An Exhibition of Women Artists
This series is written by DZINE Gallery curator Philip Bewely
In a profile of the philanthropist and President Emerita of MoMA, Agnes Gund, written by Alexandra Wolfe in the Wall Street Journal in July of this year, Gund declares, “Women artists, no matter how well recognized they are, are seldom given solo exhibitions or featured in significant group shows.” The article goes on to describe Gund’s determination to change that, donating some of her works by women, including Bourgeois, Jackie Winsor and Sylvia Plimack Mangold, to museums for their permanent collections.
Wolfe writes, “[Gund] has also helped start an archive of women’s artwork at Columbia University, and has been outspoken about encouraging curators to show lesser-known female artists from other countries, such as Brazil and Poland. ‘We helped find women from other countries we wouldn’t have thought about before or collected in depth,’ [Gund] says. ‘I think it’s also good to keep talking about it.’”
In putting together DZINE Gallery’s Pattern Language exhibition, I should note that I did not originally set out to produce a group show exclusively showcasing women artists. In looking at the work of artists that I featured in previous exhibitions, artists that I wanted to work with, and new artist discoveries, I found by serendipity that the artists who were doing some of the most exciting work did, in fact, compose an all-women show. And that is, perhaps, as it should be.
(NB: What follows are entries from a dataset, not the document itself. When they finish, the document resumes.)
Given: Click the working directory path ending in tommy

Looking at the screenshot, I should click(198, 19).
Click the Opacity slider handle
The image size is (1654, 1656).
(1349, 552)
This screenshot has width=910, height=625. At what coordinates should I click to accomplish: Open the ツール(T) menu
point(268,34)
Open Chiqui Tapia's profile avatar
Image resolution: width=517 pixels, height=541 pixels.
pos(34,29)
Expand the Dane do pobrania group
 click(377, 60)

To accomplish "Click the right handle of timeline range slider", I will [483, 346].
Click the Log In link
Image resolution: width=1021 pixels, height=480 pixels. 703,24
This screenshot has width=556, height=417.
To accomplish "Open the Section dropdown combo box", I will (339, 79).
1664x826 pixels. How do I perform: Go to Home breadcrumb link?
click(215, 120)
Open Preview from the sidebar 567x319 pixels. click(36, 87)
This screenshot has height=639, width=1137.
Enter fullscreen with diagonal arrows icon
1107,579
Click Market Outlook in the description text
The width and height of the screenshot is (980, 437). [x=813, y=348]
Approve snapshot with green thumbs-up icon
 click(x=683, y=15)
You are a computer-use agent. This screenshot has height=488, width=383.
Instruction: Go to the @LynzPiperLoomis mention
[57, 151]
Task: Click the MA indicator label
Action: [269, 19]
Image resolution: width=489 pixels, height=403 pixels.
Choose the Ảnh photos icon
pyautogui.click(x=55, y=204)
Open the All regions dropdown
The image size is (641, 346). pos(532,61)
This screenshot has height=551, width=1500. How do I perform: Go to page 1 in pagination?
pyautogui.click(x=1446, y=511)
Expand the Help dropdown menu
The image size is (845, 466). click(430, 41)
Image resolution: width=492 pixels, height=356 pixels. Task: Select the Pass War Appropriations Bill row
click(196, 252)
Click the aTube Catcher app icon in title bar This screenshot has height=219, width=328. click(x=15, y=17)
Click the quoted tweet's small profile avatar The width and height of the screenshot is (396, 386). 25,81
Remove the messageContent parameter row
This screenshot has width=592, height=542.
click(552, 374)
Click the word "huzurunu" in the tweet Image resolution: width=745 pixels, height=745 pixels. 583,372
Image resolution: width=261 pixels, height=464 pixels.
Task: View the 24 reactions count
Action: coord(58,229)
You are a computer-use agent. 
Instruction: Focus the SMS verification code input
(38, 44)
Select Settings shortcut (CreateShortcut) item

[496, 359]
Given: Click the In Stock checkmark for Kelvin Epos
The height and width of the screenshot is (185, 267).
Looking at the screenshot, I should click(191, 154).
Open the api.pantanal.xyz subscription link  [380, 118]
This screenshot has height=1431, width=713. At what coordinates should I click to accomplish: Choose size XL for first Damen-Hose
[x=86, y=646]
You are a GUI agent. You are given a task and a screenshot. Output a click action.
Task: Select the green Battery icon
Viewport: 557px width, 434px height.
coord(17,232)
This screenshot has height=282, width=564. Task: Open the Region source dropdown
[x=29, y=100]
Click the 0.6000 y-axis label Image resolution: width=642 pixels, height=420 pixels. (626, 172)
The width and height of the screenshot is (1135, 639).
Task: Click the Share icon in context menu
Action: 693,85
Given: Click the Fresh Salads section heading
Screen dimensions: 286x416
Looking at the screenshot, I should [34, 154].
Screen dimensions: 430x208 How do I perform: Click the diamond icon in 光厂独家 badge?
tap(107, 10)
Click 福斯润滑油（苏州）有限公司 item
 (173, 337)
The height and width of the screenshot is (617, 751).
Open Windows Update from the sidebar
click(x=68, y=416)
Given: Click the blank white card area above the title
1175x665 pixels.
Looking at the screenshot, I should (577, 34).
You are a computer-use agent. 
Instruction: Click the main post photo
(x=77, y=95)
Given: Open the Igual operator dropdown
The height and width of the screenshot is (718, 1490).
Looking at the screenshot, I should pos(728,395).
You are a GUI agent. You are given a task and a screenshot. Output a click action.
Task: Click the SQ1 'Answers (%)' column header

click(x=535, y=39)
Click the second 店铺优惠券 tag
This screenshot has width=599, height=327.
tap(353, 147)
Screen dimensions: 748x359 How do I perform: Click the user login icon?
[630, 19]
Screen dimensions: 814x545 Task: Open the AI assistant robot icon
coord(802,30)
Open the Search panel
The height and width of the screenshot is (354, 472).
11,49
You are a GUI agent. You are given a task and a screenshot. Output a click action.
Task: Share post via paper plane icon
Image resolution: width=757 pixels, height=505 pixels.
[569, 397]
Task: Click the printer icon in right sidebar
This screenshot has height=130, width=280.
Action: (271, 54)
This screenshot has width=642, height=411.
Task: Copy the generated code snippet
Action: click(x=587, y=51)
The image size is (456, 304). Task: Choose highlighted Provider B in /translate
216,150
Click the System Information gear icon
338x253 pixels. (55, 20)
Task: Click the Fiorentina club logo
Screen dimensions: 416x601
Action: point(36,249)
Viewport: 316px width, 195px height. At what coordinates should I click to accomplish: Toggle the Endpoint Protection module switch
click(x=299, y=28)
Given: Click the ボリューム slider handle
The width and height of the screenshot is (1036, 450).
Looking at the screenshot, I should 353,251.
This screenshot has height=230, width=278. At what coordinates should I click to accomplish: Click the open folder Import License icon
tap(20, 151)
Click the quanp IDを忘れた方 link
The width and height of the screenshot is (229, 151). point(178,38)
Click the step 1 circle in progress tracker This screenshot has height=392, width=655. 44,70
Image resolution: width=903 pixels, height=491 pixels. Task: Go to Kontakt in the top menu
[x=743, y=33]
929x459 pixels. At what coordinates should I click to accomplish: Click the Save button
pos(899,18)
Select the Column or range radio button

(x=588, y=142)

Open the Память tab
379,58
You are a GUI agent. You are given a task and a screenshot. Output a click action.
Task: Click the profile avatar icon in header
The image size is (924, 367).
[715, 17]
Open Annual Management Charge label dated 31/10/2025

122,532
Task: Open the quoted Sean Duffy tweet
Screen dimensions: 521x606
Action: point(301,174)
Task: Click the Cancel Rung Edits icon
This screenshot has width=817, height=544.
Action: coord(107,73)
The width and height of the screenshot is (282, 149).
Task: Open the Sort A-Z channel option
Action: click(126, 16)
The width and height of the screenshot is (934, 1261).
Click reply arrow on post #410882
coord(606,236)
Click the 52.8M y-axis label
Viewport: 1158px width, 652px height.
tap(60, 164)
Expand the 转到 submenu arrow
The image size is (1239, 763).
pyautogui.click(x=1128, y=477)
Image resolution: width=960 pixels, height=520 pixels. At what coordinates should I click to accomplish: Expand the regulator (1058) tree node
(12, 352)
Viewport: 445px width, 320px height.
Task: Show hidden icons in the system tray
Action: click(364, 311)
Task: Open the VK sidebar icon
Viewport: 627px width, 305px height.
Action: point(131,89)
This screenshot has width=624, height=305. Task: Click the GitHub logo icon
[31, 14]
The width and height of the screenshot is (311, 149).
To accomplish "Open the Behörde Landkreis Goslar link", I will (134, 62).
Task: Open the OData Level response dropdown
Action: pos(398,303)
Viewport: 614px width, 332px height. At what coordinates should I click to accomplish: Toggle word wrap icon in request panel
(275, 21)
When I first began formulating the exhibition, I knew I wanted the gallery to have an active role in listening to issues that many people were thinking about, but not necessarily talking about or acting upon. My hope is that an exhibition is not just a display of objects, but also participates in moving the culture in positive ways. This approach unfolded organically, producing an exhibition of exciting work by 15 supremely talented women artists from the San Francisco Bay Area, Los Angeles and London. The exhibition is first and foremost about the exceptional art, but I have to agree with Gund that with the art world and gender, it’s good to keep talking about it.